For a while, CouchDB was described as a "distributed, fault-tolerant and schema-free document-oriented database accessible via a RESTful HTTP/JSON API." The story about CouchDB's 'distributed' description has always involved its multi-master replication. In this sense, it is not truly a horizontally scalable database, as noted here. With the availability of Cloudant's new hosted service, a new option has entered the scene. Our clustering is similar to Voldemort, Cassandra, or Riak](http://github.com/basho/riak), as it implements a version of Amazon's Dynamo. We'd like to tell you a bit about how it works.

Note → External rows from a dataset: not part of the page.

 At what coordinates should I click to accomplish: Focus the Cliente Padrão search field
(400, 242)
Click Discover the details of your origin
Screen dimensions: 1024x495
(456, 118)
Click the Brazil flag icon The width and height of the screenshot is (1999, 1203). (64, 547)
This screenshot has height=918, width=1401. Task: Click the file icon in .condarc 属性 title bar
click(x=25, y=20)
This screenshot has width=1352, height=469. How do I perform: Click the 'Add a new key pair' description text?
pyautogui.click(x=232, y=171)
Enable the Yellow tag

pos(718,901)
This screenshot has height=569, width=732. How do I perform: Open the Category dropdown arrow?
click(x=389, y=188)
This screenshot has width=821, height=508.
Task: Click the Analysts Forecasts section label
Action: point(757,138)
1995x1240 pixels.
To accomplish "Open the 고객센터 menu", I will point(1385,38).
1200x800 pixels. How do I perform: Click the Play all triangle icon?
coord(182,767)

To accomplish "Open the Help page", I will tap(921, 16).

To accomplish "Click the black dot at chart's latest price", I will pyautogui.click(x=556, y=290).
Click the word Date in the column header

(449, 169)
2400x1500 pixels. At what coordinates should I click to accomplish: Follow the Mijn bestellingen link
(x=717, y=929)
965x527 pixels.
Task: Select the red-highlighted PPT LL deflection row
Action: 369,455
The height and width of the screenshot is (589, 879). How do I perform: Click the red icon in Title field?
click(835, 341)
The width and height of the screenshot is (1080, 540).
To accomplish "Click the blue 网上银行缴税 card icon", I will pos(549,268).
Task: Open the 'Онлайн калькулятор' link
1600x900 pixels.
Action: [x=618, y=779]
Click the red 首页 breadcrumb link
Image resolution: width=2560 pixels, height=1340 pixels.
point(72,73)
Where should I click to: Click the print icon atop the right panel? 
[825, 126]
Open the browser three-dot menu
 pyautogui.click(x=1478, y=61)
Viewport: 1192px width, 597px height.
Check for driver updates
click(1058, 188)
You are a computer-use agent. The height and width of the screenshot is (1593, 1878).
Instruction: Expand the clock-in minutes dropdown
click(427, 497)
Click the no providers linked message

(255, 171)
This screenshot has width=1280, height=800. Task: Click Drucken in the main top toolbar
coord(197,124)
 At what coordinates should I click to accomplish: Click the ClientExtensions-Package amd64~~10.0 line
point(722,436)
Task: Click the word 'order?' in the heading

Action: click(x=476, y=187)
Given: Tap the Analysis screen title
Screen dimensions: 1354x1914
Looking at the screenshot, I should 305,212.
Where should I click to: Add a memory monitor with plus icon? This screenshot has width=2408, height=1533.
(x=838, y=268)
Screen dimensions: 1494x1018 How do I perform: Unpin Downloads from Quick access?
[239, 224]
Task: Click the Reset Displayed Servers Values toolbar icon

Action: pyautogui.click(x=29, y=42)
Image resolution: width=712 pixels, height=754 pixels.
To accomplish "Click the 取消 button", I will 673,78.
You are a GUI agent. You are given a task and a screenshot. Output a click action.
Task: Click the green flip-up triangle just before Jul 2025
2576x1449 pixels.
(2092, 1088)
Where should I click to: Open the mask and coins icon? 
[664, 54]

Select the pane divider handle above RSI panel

Cloudant makes use of partitions for sharding data. Picture a ring of partitions that each are responsible for a range of the data. The partitions, sometimes referred to as virtual nodes or vnodes, are placed on separate physical nodes as the primary means of distribution. Partitioning databases is nothing new, and with Dynamo systems, a keyspace is usually employed. We use CRC32, so from 0 to 2^32. We've seen MD5, fnv, and SHA-1 used, and previous versions of our software used SHA-1. When creating a database, users may provide Q, a constant that determines how many partitions the database will be spread across. Let's check out an example:
$ curl -X PUT http://username.cloudant.com/dbname?q=10
For a Q of 10, there will be 10 partitions put across all the nodes in the cluster. Each partition will be responsible for a range of 2^32/Q keys.
Each request to the cluster will most likely go through a round-robin load balancer, because each of the nodes knows how to find the data in O(1) lookup time. To do this, the document id is hashed, and the resulting hash is compared against the database's partition map, as we discussed above. If you're referring to the shiny picture on this page, you will see that our example hashes 'doc_id' to the E partition. In reality, this could be something like hashing a value to c34b and that falls between c000 and cfff hex values, so we call that range the E partition. The partition map for that database knows which node or nodes have copies of the document, and requests are routed via distributed Erlang messages to those nodes.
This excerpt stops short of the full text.